* begin Data records *

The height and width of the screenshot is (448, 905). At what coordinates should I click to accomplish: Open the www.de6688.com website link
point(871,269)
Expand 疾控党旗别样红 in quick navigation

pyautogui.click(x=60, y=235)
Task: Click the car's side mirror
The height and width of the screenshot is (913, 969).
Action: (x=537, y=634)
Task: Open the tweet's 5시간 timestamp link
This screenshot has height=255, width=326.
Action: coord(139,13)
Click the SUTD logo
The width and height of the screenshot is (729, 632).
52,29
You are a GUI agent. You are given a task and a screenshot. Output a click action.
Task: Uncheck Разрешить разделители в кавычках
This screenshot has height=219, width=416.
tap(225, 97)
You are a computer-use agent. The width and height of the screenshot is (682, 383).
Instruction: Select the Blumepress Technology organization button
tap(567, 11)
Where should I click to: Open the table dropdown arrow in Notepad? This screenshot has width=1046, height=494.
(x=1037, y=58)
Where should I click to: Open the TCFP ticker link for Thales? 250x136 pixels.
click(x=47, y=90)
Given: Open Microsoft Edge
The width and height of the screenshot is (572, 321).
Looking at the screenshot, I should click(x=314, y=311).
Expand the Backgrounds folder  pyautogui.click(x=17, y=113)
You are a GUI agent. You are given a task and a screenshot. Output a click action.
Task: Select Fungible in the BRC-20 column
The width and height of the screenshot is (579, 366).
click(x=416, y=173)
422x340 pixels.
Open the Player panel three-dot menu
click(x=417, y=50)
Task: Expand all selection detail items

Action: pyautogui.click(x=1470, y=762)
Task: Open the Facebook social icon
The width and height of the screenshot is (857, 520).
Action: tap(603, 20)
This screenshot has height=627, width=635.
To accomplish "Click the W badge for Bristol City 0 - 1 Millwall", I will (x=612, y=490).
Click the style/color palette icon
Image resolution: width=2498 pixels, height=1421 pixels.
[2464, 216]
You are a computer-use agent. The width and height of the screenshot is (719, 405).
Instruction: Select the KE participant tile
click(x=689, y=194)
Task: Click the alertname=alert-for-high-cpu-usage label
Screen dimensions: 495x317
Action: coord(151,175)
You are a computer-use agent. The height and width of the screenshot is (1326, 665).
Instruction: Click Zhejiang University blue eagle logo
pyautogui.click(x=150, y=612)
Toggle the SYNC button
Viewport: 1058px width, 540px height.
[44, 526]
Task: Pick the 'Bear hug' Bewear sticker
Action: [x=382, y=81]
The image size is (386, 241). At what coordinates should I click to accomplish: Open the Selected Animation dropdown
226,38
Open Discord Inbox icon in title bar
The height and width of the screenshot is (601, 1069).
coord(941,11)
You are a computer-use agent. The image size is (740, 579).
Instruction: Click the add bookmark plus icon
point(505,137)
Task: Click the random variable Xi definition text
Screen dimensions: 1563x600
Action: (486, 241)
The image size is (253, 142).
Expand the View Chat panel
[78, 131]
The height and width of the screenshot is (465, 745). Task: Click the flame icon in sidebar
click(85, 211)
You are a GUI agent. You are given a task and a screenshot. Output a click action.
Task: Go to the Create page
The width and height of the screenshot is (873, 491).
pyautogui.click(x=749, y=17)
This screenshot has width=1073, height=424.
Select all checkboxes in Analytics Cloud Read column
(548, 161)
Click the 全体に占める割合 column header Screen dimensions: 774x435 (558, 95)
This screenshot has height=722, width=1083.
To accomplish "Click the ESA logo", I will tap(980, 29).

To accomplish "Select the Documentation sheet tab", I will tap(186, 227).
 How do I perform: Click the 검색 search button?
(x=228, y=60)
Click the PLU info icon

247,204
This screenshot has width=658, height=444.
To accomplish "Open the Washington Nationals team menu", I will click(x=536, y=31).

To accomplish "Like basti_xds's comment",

* end Data records *

Collect and copy every line of the entries above that contains the word "button". Case counts, so only lines matching that capitalization qualify.

Instruction: Select the Blumepress Technology organization button
Toggle the SYNC button
 How do I perform: Click the 검색 search button?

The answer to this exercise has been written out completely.